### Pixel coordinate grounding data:
---
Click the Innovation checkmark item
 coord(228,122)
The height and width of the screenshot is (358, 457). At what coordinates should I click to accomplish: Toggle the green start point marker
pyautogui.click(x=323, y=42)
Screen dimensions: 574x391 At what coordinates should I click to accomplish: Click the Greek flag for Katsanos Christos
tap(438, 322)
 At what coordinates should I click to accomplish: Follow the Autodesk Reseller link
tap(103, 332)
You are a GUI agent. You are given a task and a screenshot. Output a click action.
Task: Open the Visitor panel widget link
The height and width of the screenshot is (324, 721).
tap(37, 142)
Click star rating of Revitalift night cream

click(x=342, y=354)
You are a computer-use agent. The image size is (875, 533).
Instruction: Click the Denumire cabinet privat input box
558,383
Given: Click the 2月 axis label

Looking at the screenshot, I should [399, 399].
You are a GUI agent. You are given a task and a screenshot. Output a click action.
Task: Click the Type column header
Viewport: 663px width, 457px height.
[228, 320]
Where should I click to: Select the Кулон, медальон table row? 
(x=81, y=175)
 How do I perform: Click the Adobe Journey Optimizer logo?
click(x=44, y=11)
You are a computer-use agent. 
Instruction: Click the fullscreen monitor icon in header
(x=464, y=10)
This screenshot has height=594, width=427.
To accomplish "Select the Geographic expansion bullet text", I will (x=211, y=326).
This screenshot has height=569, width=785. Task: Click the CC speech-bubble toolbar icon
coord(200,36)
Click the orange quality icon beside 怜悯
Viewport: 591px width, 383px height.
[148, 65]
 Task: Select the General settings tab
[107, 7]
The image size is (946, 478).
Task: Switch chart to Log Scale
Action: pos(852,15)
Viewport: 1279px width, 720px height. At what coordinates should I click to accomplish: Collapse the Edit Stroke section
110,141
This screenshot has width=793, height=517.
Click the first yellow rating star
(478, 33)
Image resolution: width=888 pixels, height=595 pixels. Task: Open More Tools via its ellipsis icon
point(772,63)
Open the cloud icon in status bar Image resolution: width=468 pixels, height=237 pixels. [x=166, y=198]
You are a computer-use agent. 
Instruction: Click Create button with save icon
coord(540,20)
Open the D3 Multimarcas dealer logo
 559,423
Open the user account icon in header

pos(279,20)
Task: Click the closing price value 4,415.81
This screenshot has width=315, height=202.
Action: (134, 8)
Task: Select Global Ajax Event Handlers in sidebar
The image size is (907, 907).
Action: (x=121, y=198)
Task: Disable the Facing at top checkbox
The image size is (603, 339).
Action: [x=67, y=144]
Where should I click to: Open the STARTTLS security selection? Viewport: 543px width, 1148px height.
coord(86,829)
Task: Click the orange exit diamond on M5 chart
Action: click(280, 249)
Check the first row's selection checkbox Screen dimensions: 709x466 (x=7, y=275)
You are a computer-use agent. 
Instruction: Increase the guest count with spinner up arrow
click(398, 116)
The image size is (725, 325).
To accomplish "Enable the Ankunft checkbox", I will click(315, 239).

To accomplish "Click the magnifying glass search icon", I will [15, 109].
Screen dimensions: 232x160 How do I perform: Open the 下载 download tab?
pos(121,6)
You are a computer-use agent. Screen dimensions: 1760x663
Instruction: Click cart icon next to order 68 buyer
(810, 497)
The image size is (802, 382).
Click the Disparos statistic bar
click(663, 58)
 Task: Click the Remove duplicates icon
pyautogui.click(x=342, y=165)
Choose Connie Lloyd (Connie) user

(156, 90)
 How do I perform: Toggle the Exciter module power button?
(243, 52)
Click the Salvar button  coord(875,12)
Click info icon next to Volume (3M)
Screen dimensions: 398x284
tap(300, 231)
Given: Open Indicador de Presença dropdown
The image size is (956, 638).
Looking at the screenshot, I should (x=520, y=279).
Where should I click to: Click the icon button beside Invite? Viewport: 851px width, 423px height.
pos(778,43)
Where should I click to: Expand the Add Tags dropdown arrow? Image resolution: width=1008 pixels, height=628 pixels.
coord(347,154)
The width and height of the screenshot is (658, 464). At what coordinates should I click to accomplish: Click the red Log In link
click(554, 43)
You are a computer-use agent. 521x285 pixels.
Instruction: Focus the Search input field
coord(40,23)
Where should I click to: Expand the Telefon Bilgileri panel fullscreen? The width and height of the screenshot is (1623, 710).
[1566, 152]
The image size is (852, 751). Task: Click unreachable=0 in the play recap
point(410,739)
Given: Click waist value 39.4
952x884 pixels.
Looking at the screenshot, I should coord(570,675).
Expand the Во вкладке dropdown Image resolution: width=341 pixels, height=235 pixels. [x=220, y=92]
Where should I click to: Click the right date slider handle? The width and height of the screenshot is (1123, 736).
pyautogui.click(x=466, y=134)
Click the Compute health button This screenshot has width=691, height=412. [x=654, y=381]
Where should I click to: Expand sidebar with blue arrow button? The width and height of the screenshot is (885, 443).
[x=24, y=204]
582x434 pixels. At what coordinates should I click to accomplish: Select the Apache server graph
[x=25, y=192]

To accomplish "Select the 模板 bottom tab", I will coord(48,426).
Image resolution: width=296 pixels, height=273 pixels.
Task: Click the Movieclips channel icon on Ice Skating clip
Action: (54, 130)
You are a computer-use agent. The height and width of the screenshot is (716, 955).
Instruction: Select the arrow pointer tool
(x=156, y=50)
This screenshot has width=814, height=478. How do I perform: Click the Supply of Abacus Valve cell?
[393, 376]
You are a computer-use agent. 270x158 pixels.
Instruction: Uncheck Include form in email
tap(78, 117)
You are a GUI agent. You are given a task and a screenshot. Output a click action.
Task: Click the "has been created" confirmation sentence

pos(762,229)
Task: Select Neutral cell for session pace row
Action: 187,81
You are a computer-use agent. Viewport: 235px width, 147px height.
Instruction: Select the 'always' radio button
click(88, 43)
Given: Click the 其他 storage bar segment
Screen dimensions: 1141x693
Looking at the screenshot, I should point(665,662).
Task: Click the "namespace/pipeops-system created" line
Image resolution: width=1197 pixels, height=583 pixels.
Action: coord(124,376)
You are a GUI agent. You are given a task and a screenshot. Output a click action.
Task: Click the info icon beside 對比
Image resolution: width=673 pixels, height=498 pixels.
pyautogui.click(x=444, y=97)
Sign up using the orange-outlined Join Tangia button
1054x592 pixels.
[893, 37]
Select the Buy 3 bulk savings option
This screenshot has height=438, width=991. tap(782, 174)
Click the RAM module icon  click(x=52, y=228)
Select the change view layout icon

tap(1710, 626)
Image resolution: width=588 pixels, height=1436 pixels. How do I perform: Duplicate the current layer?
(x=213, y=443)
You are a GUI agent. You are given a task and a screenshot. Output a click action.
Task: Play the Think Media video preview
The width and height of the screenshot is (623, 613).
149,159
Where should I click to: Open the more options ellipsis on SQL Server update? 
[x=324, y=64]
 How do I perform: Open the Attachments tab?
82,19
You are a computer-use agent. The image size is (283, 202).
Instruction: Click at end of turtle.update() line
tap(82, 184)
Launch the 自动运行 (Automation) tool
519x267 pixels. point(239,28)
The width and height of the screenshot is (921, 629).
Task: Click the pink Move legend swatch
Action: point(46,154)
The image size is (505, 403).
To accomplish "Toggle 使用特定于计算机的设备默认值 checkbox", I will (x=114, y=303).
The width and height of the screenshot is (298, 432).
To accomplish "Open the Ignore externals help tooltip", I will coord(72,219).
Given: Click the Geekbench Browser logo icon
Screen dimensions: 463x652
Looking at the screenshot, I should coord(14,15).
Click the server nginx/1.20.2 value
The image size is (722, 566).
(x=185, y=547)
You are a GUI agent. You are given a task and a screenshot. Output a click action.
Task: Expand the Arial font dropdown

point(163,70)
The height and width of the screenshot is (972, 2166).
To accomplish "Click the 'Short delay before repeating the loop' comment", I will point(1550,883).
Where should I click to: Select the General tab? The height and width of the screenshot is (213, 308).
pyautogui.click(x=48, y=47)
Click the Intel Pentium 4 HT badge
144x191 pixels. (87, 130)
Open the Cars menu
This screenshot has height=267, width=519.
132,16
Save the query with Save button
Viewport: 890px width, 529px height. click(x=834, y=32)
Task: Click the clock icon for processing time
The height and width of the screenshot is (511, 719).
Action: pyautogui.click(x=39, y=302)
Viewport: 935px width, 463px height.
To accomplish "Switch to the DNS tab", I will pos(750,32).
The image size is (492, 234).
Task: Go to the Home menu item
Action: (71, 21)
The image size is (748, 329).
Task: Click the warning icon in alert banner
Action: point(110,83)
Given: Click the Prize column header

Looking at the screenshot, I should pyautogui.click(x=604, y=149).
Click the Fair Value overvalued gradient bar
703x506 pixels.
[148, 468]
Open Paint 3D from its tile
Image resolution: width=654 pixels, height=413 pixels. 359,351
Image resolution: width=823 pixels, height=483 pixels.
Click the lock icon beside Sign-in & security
---
### WHAT TO PRODUCE:
Once you have counted every line above that contains the string "computer", give that number and nothing more.

### THE COMPLETED TASK:
10